Inflation erodes the value of money. So, you get less while spending more on what you buy. Often, that means buying fewer items. If you have savings, you tend to lose there also. Those with debts, on the other hand, tend to benefit from inflation. Its impact, however, depends on its rate. A rate of 5% has less of an effect on the economy than a rate of 20%. The effects of inflation are generally adverse, but it does have some positive effects.
What is Inflation?
Inflation is the increase in the price of goods over time. The price of a movie ticket on average in 1980, for example, was about $2.90. The price of a movie ticket on average in 2019 was $9.16. So, a $10 bill would have gotten you two fewer tickets in 2019 than in 1980. That rise in prices over time is inflation. Some economists see inflation as a sign an economy is struggling. Others see it as a sign an economy is growing. Again, it depends on the rate.
In the short term, inflation can seem relatively harmless if the rate of inflation is low. Most economies experience a low rate all the time. In the long term, inflation is deadly if the rate is high and it changes quickly. Key measures of inflation are the Consumer Price Index (CPI), the Producer Price Index (PPI), and the Personal Consumption Expenditures Price Index (PCE).

● Data lines:
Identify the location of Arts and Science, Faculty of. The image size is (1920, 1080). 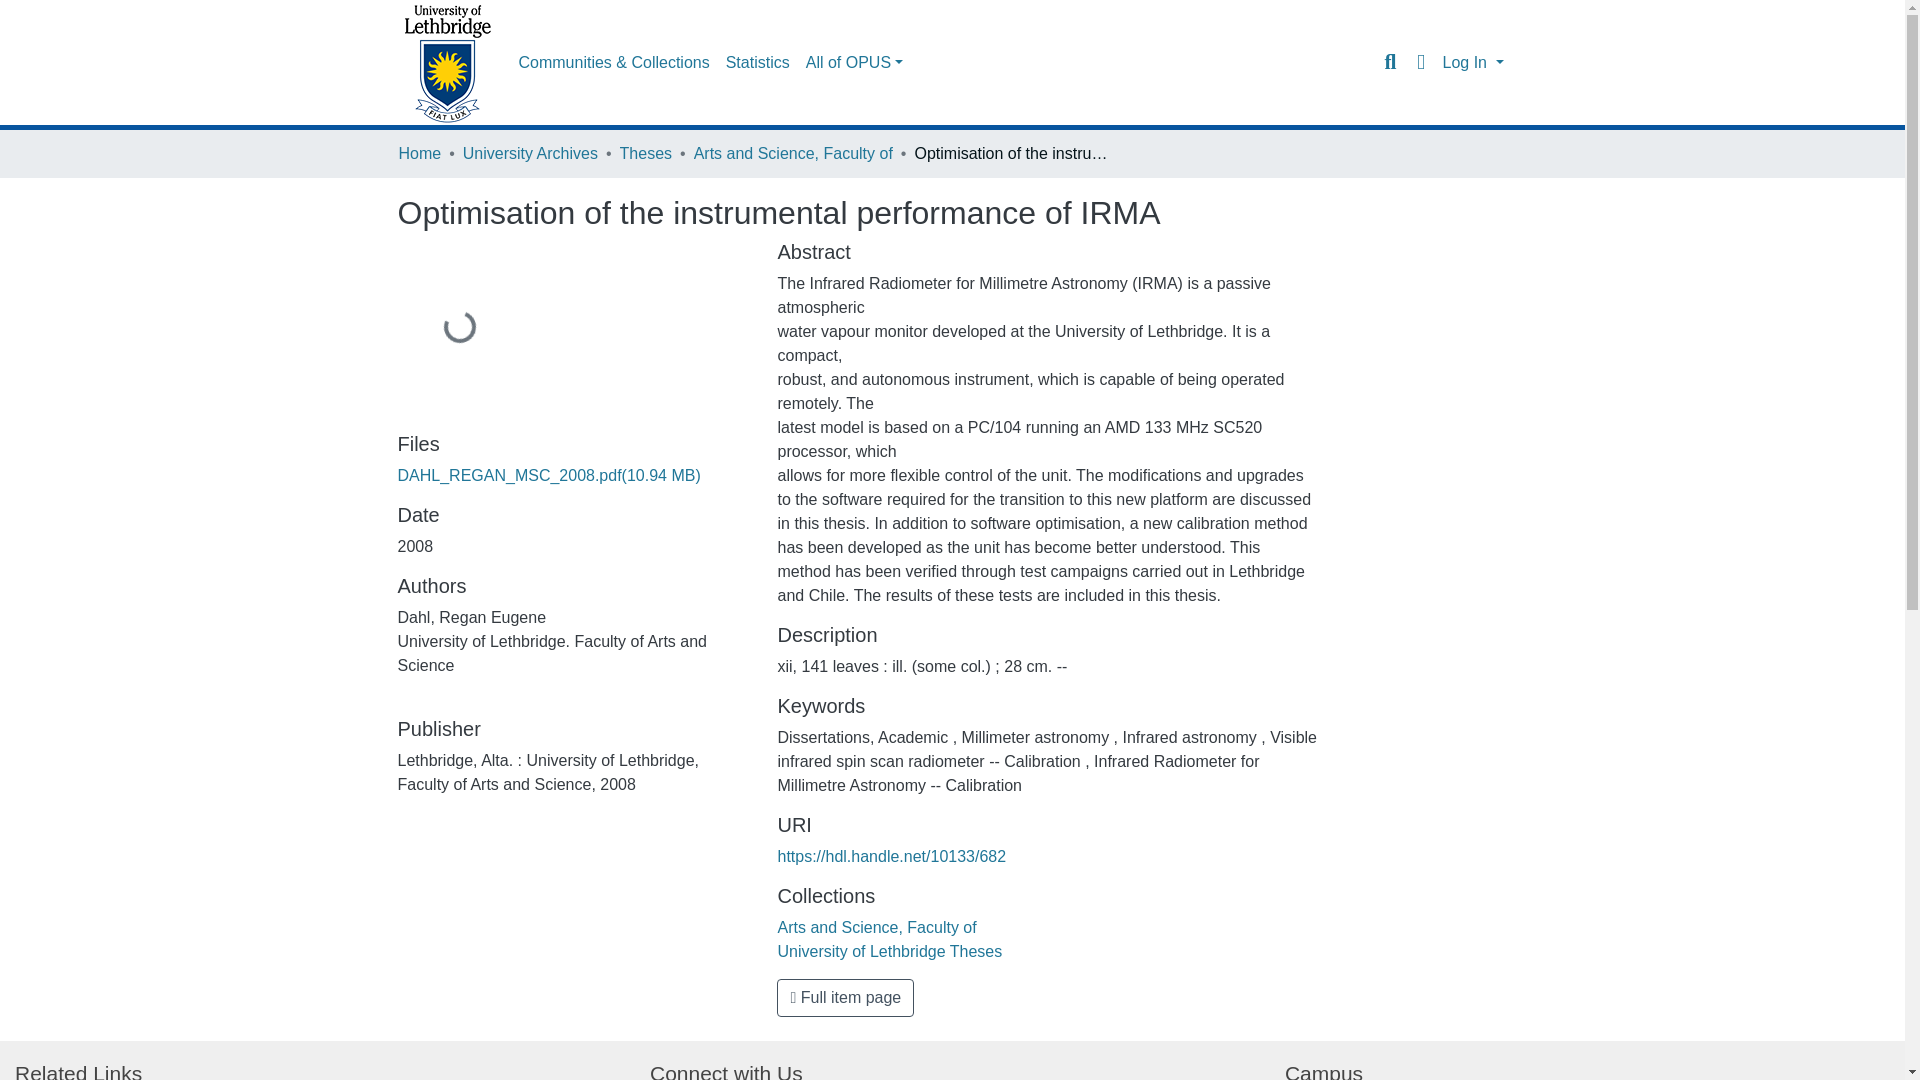
(876, 928).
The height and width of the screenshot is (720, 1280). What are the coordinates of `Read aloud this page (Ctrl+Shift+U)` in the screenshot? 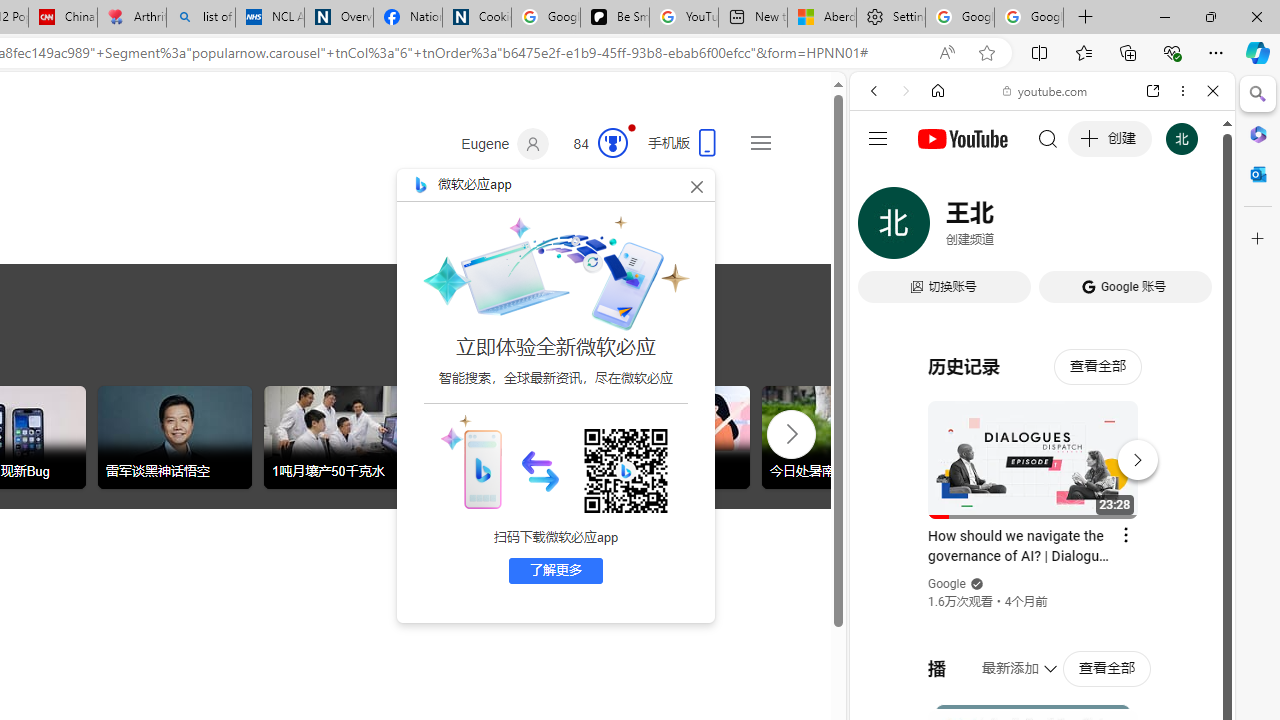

● Exercises:
1/ According to the inflation passage above, what was the average price of a movie ticket in 2019?
2/ Continue the inflation passage above from where it stops.

● Task responses:
1/ $9.16

2/
When the inflation rate takes off, governments try to reign it in. Otherwise, a country’s economy could collapse, as it did in Venezuela in 2018. Its inflation rate at one point was 1,000,000 percent. The other worry about the economy is deflation. That’s when prices go down. The drop in prices is good, right? You can buy more with less. So, what’s wrong with that? Well, nothing. But economists worry that deflation can be even deadlier than a high inflation rate.
Reining in the Inflation Rate
The Federal Reserve tries to reign in the inflation rate when it climbs without causing a recession. The Fed achieves this primarily with monetary policy by tightening the money supply—the total amount of credit allowed in an economy. That reduces the liquidity in the financial system by increasing interest on debt, making it more expensive to get loans. That, in turn, slows economic growth and demand, curbing inflation.
But slowing the economy takes time. Meanwhile, you’re taking a big hit to your pocketbook. So, what can you do to protect your wallet from inflation? Below are some strategies to do that:
Look at your discretionary spending. Trimming it by 5% help.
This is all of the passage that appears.